During the COVID-19 pandemic, the organization put in place a help fund (FAST) for trans people in need, as well as food and medical kits distributions. The organization also raised concerns about the danger posed to trans people by identity verification linked to the French Passe sanitaire français.

=== Legal support ===
Following the 2018 murder of Vanesa Campos in Bois de Boulogne, the organization created a legal service with lawyers helping sex workers file complaints when falling victim to violence. The organization also created a phone line for sex workers subjected to violence to help accompany them from the moment of the aggression and during all steps of the process: getting medical and/or psychological care, looking for a lawyer, and following up on the case until an eventual trial.

=== Healthcare ===
Acceptess-T offers psychological support for people living with HIV or other illnesses (Hepatitis B, hepatitis C, tuberculosis, sexually transmitted infections) suffering from psychological issues, through advice on emotional and sexual life for couples.

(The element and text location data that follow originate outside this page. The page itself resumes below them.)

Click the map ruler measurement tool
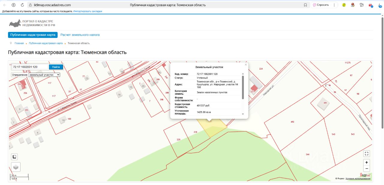 click(x=14, y=157)
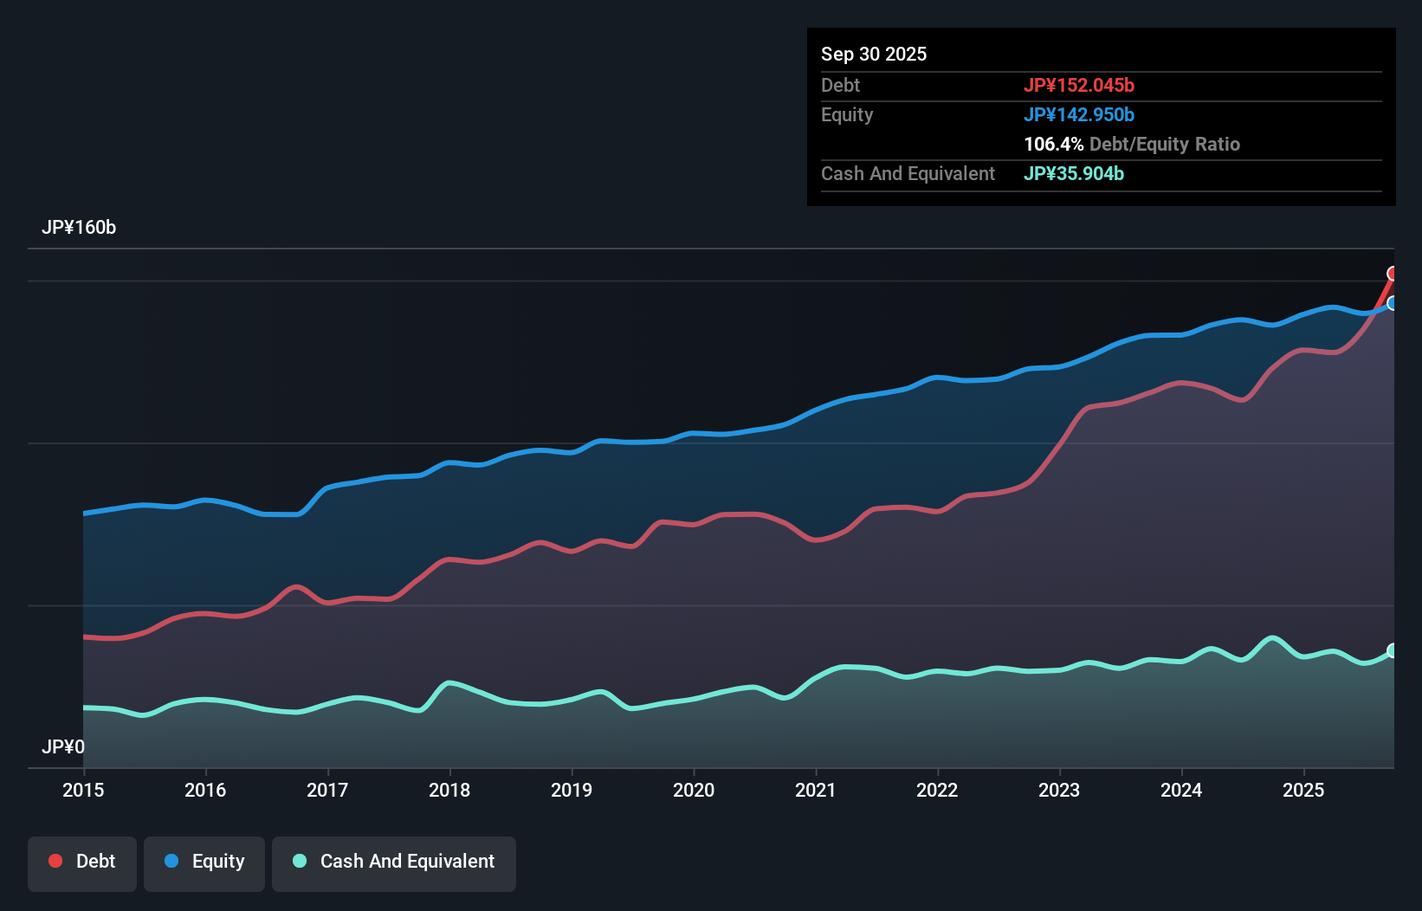1422x911 pixels.
Task: Click the teal Cash And Equivalent dot icon
Action: [x=298, y=861]
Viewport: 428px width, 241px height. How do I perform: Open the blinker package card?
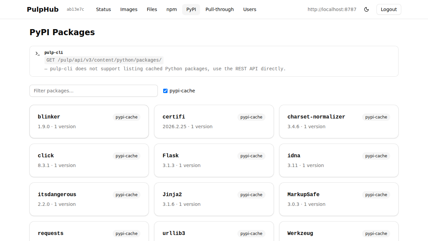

Acceptess-T holds seminars promoting information and awareness about sexual health issues and world health, access to care and treatment, and preventive behaviors. A daily distribution of condoms, lube, and other protection items is put in place by the organization. They also promote various types of screening, especially for HIV and sexually transmitted diseases, through a rapid diagnostic test offered every month.

=== Awareness raising ===
Acceptess-T is regularly involved with social worker schools, welcoming local students, and organizes many events on HIV and the defense of transgender and sex worker rights. Members of the organization were invited to meetings with healthcare and social healthcare teams, such as in studies conducted with the Bichat–Claude Bernard Hospital.

=== Support to incarcerated trans people ===
The organization works with the Fleury-Mérogis prison to maintain a connection with incarcerated transgender people, notably through regular exchange of messages and phone communication. On the 2019 International Day Against Homophobia, Biphobia and Transphobia, the organization denounced the conditions of detention of trans people, citing the placement of trans women in men's prisons.

It also helps the detained to prepare their own reintegration into society in coordination with prison services and social workers from the prison administration.

=== Sports ===
Since its creation, Acceptess-T has worked to promote physical activities as tools against discrimination. It is particularly visible in activities like swimming.

The organization's project, SporTrans Citoyenneté was presented the 2015 edition of the Refuge/Randstad Institute award by then-Minister of Justice of France Christiane Taubira for initiatives against homophobia and transphobia.

In 2018, Acceptess-T denounced its exclusion from the conference on transgender people in sports during the organization of the 2018 Gay Games.